La seconde limite concerne les modules métiers spécialisés. Le module Rental peine sur la location d’hébergements, le CRM reste perçu comme moins fluide que les solutions dédiées, et certaines fonctionnalités sectorielles imposent des développements complémentaires. Pour ces métiers, des PA orientées comptabilité comme Pennylane ou des suites de gestion comme EBP sont parfois mieux ajustées au cas d’usage.

Avant l’obligation pour les grandes entreprises et ETI
jours
En résumé

Points forts d’Odoo PA : immatriculation officielle DGFiP depuis avril 2026, Peppol intégré sans surcoût, e-reporting natif, écosystème ERP complet pour les PME multi-fonctions.

Points faibles : licence Odoo nécessaire à 19,90 € par utilisateur minimum, V17 requise donc migrations imposées sur les anciens parcs, modules métiers spécialisés parfois moins aboutis que des concurrents verticaux.

Questions fréquentes

Odoo est-il définitivement immatriculé ou encore « sous réserve » ?

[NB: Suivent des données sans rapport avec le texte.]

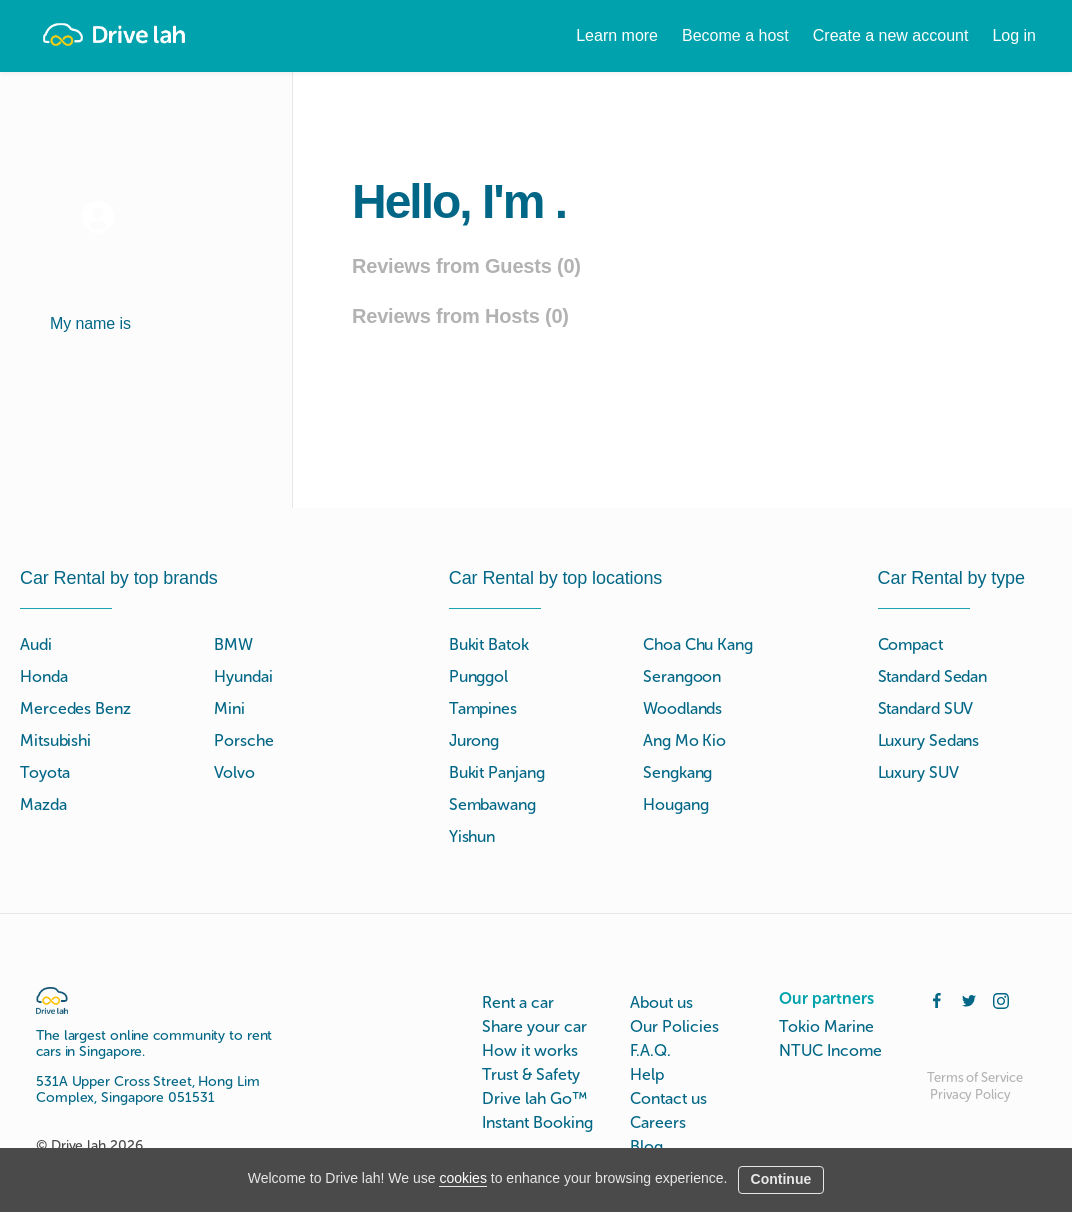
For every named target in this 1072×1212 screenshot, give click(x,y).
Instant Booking (537, 1122)
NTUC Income (830, 1050)
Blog (646, 1146)
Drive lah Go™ (534, 1098)
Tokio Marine (826, 1026)
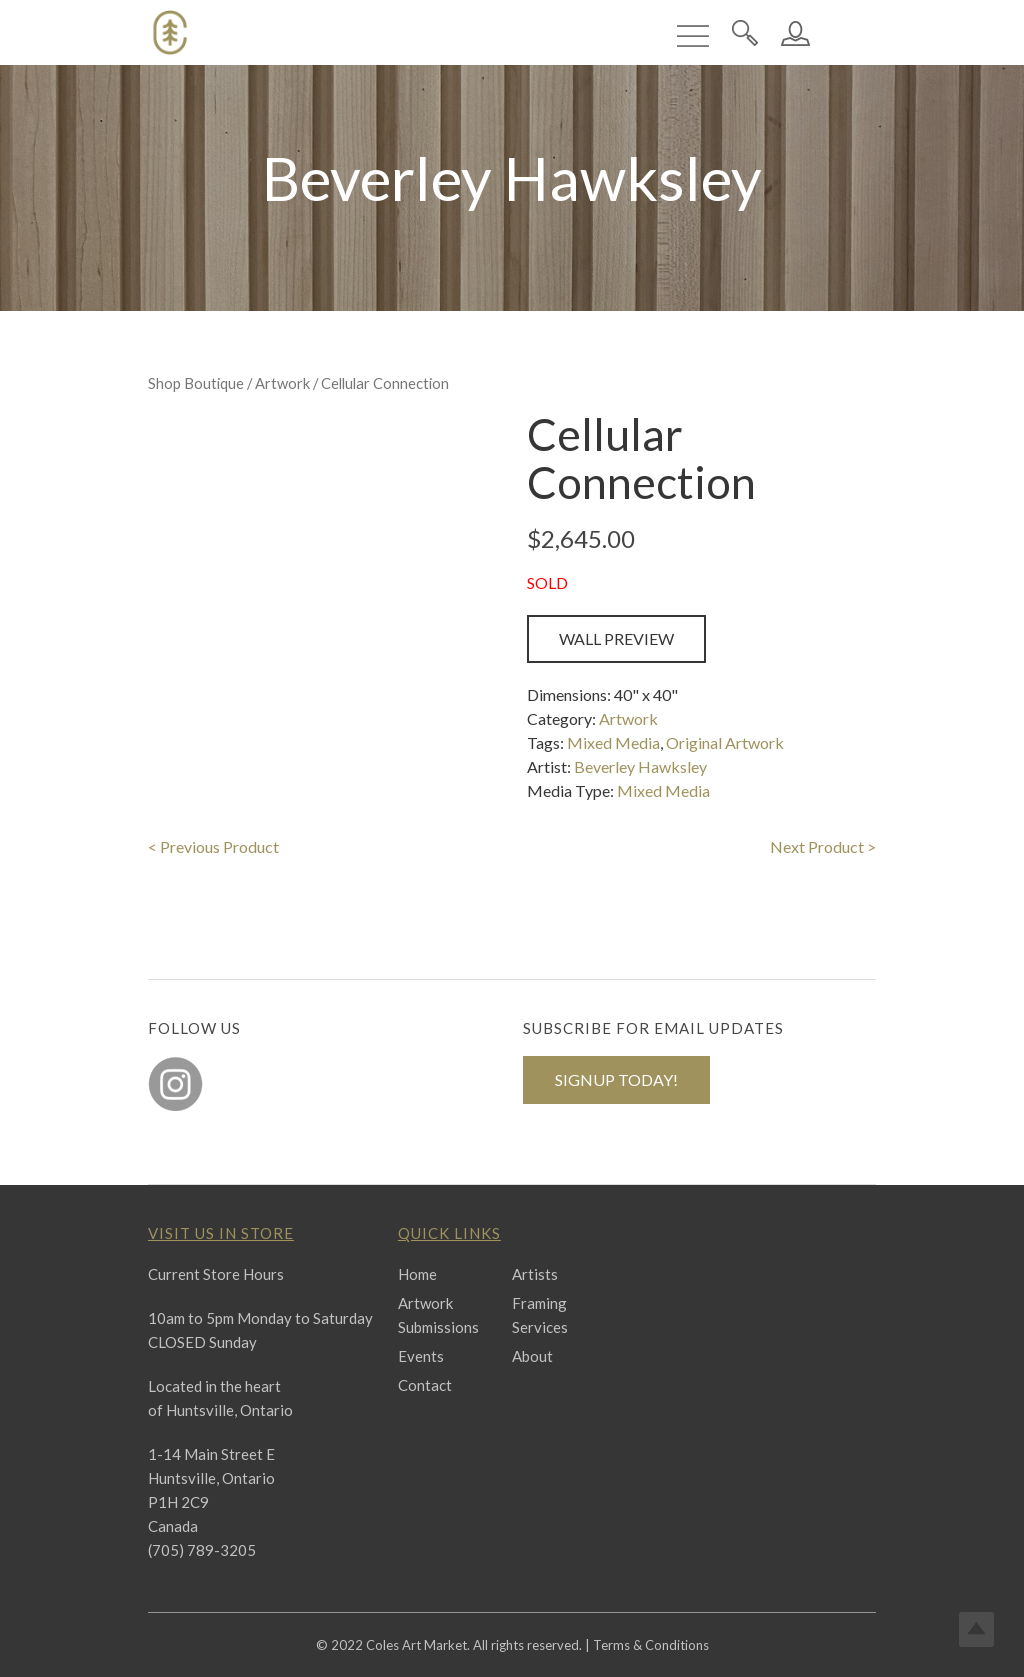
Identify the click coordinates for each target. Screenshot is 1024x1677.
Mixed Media (613, 742)
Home (417, 1274)
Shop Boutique (196, 383)
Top (976, 1629)
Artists (535, 1274)
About (532, 1356)
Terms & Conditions (651, 1645)
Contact (425, 1385)
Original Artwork (725, 742)
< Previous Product (213, 846)
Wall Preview (616, 638)
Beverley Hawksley (640, 766)
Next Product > (823, 846)
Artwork (282, 383)
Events (421, 1356)
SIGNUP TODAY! (616, 1079)
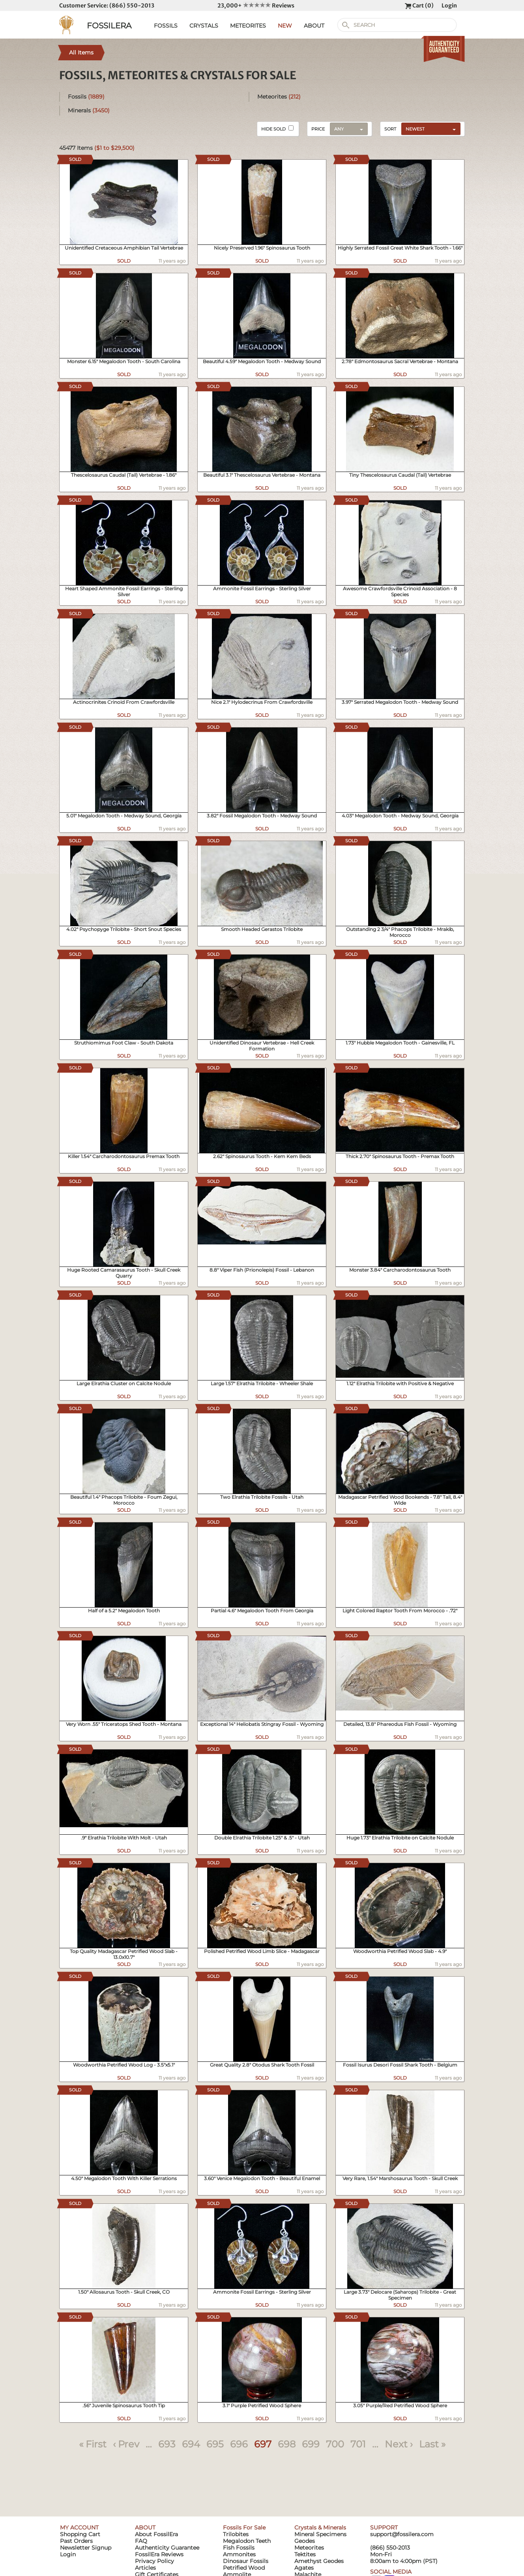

Odoo est passé en immatriculation définitive le 22 avril 2026, après avoir validé les tests d’interopérabilité avec le PPF et les autres PA en mars-avril. La phase « sous réserve » qui a précédé n’était pas une anomalie mais l’étape réglementaire normale prévue pour tous les candidats. La consultation de la liste officielle des PA sur le portail impots.gouv.fr permet de vérifier le statut à tout moment, ainsi que les évolutions éventuelles à venir.

Faut-il migrer vers Odoo 19 avant septembre 2026 ?

La V17 suffit techniquement pour utiliser Odoo en PA directe. Les versions 18 et 19 offrent toutefois plus de stabilité, des connecteurs Peppol mieux éprouvés, et bénéficieront en priorité des correctifs liés aux retours de production des premiers mois. Pour une migration depuis une version inférieure à V16, le timing est serré : il faut compter trois à six mois selon la complexité, formation et tests inclus, en partant de mai 2026.

Comment recevoir une facture envoyée par une autre PA dans Odoo ?

Une fois l’inscription Peppol activée, Odoo vérifie plusieurs fois par jour les nouveaux documents entrants. Les factures fournisseurs reçues sont automatiquement importées dans le journal d’achats configuré, en brouillon par défaut. Pour déclencher manuellement une récupération, le tableau de bord Comptabilité propose une action « Récupérer depuis Peppol » sur le journal concerné. Le rapprochement avec les bons de commande existants se fait ensuite via les outils habituels d’Odoo.

Odoo facture-t-il à l’unité comme certaines PA concurrentes ?

Non. Aucun frais à la facture émise ou reçue n’est appliqué côté PA. Le volume est illimité, ce qui distingue Odoo de PA spécialisées qui appliquent des tarifs entre 0,10 et 1,50 euro par document. Le seul coût reste celui de l’abonnement Odoo, indépendant du nombre de factures traitées. Cette structure tarifaire devient particulièrement avantageuse au-delà de quelques milliers de documents annuels, où les modèles à l’unité commencent à peser lourd.

Que faire si on veut changer de PA après avoir choisi Odoo ?

Le changement reste possible mais demande une procédure ordonnée. L’entreprise doit d’abord se désinscrire d’Odoo dans la section Peppol des paramètres, puis s’enregistrer auprès du nouvel access point. Une clé de migration est fournie par l’ancien fournisseur pour assurer la continuité des flux. La règle d’unicité impose qu’un seul point d’accès Peppol soit actif à la fois pour un identifiant donné, ce qui évite les doublons mais demande de ne pas précipiter la transition.